--- TASK ITEM ---
Where a line below holds the string "agent", copy that line.
** Opening RECORDS SUPPLIED block **
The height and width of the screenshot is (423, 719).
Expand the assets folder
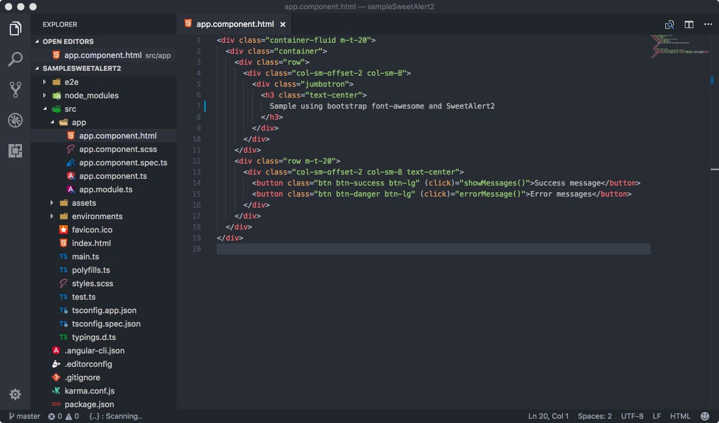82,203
** Closing RECORDS SUPPLIED block **
** Opening RECORDS SUPPLIED block **
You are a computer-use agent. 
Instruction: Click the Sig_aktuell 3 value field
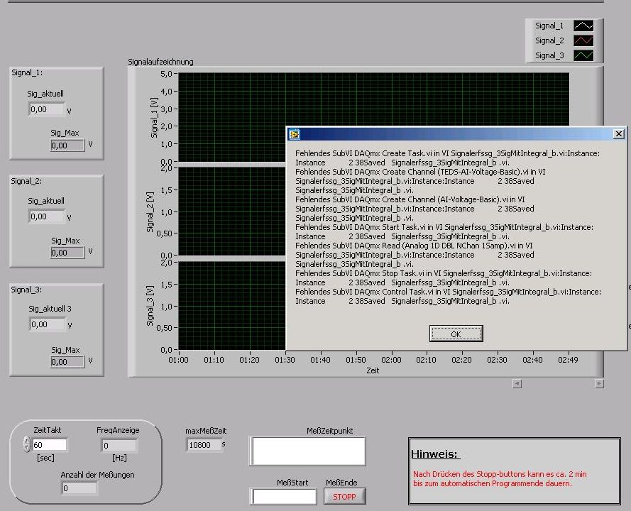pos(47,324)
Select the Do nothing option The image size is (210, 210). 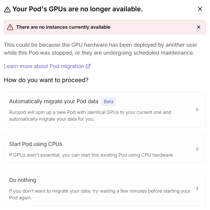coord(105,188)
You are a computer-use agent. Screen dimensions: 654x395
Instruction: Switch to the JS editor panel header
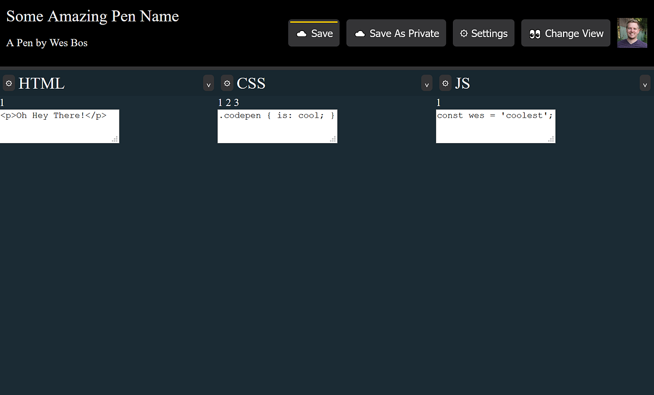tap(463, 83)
** Closing RECORDS SUPPLIED block **
--- RESPONSE BOX ---
You are a computer-use agent. 
You are a computer-use agent. Screen dimensions: 654x395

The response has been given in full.